[Records]
Begin

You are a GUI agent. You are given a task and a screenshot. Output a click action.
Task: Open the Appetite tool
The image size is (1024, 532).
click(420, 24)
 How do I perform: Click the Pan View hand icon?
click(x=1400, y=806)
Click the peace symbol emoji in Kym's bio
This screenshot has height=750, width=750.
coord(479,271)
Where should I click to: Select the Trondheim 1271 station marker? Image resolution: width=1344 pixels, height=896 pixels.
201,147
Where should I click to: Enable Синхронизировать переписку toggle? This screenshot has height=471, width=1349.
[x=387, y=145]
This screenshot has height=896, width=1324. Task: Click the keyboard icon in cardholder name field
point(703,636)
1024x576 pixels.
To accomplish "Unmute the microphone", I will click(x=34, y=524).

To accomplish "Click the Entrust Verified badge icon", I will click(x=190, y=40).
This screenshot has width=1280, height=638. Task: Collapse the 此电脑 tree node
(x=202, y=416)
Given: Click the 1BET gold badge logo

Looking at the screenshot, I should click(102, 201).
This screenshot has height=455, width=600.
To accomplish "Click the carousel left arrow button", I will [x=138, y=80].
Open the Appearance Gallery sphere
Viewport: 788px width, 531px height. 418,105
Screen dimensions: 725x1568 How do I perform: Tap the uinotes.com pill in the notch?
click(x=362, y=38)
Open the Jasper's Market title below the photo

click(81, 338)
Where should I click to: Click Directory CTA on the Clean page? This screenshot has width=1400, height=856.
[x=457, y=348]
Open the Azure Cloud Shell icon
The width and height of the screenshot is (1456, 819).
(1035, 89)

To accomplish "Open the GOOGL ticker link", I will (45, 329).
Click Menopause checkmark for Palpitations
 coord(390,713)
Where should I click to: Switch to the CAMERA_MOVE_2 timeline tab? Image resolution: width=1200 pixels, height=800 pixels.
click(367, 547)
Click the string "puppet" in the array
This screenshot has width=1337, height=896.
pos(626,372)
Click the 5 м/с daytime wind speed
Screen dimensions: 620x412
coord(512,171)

End

**Work required**.
Repeat word for word the part of the records that opens with the line containing "Where should I click to: Switch" and closes with the line containing "Click the 5 м/с daytime wind speed", including both of those lines.

**Exercise response**.
Where should I click to: Switch to the CAMERA_MOVE_2 timeline tab? Image resolution: width=1200 pixels, height=800 pixels.
click(367, 547)
Click the string "puppet" in the array
This screenshot has width=1337, height=896.
pos(626,372)
Click the 5 м/с daytime wind speed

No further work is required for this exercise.